Environment variables are parsed through src/lib/env.ts:

Variable	Required	Description
GITHUB_TOKEN	✅	GitHub token with read:user + repository metadata scope
GITHUB_ORG	✅	Organization login to target for data collection
GITHUB_OAUTH_CLIENT_ID	✅	GitHub OAuth App client identifier
GITHUB_OAUTH_CLIENT_SECRET	✅	GitHub OAuth App client secret
GITHUB_ALLOWED_ORG	✅	GitHub organization slug allowed to sign in; non-admin users stay blocked until allowed teams or members are configured in Settings
GITHUB_ALLOWED_BOT_LOGINS	⛔	Comma-separated GitHub logins that may sign in even if they are not organization members (for example octoaide)

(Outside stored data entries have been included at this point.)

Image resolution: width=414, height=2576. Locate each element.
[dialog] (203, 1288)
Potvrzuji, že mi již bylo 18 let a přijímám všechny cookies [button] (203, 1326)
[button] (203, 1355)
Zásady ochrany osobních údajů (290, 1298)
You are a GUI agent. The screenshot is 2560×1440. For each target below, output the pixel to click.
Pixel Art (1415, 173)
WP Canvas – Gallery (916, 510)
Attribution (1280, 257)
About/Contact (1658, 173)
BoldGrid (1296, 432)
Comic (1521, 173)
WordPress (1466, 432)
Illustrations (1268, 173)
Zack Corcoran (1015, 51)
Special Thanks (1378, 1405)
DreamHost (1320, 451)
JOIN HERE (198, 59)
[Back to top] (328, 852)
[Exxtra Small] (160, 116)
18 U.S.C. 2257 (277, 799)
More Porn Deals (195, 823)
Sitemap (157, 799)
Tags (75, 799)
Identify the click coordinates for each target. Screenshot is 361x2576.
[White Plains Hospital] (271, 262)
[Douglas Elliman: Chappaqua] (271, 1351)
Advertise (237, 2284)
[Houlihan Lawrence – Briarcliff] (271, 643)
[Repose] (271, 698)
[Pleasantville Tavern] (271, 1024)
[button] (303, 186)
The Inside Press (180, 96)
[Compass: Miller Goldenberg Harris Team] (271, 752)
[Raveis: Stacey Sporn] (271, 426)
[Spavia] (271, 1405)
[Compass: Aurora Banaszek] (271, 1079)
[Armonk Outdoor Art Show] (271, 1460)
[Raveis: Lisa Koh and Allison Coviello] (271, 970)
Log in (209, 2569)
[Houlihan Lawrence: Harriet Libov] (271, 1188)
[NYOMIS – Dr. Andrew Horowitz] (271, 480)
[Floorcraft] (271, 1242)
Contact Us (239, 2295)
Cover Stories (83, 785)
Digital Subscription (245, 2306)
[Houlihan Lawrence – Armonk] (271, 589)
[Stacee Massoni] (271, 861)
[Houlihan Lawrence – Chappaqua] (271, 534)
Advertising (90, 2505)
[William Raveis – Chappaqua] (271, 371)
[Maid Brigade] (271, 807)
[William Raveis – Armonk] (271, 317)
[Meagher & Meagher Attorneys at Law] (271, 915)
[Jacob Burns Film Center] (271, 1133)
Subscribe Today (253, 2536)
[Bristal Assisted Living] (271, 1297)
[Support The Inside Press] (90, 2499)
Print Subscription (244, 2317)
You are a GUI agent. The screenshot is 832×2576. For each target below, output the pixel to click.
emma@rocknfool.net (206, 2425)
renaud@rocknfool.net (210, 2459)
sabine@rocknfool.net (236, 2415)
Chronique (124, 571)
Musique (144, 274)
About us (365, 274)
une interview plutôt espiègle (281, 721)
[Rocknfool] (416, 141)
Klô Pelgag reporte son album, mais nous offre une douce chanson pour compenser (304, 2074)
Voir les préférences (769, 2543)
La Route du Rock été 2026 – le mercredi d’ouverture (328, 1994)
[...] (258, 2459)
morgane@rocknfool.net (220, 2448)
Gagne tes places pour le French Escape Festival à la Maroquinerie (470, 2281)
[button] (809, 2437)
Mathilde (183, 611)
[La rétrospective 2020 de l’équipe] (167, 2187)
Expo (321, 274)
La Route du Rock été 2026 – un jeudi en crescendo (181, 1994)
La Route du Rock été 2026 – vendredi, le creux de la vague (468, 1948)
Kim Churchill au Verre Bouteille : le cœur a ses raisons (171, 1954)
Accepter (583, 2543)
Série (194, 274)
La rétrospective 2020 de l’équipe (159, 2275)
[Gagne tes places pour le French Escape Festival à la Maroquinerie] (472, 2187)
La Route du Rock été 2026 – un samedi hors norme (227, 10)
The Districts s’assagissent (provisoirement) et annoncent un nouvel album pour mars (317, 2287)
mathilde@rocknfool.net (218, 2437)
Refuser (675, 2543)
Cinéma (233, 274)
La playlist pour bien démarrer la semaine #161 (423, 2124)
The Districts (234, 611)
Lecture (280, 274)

DASHBOARD_ADMIN_IDS	⛔	Comma-separated GitHub logins or node IDs with admin privileges
APP_BASE_URL	✅	Absolute origin used to build OAuth callback URLs
SESSION_SECRET	✅	Secret key for signing session cookies
DATABASE_URL	✅	PostgreSQL connection string
SYNC_INTERVAL_MINUTES	⛔ (default 60)	Interval for automatic incremental sync
TODO_PROJECT_NAME	⛔	Optional GitHub Projects board name to mirror issue metadata

Define them in .env.local for local development or provide them via your hosting platform. Docker Compose reads from .env in the project root.